Uma vítima do bilionário Jeffrey Epstein afirma que pelo menos 50 brasileiras, muitas delas menores de idade, passaram pela mansão do financista americano, onde foram abusadas. A vítima, Marina Lacerda, conta que chegou aos EUA aos 8 anos e precisou trabalhar desde cedo para se sustentar como imigrante ilegal.
Aos 14 anos, ela recebeu uma proposta de uma amiga para fazer massagens para um homem rico e poderoso, que pagava US$ 300 por cerca de 40 minutos de trabalho. Os abusos começaram já na primeira visita a Epstein e se estenderam até seus 17 anos.

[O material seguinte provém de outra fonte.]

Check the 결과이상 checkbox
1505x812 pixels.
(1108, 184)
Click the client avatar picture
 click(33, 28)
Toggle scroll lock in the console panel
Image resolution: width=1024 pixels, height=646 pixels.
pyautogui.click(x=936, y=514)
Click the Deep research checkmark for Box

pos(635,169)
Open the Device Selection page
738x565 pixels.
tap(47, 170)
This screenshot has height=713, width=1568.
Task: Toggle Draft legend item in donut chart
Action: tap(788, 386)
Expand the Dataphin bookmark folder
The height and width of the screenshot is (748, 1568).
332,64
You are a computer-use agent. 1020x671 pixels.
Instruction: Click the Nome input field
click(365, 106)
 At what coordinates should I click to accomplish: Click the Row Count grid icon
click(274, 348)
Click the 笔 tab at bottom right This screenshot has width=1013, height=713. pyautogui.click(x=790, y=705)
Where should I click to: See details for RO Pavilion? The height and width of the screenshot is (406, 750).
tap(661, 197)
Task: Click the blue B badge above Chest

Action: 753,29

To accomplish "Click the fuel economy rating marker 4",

Com o tempo, Marina passou a recrutar outras jovens, principalmente brasileiras. Ela foi procurada pelo FBI em 2008, mas teve medo de falar na época, e somente em 2019 decidiu contar sua história em detalhes aos investigadores.
Epstein morreu em uma cela de prisão em Nova York em agosto de 2019, enquanto aguardava julgamento por acusações de tráfico sexual. A revelação do envolvimento de brasileiras no caso ganha força após o Departamento de Justiça dos Estados Unidos divulgar um documento que menciona um “grande grupo brasileiro”.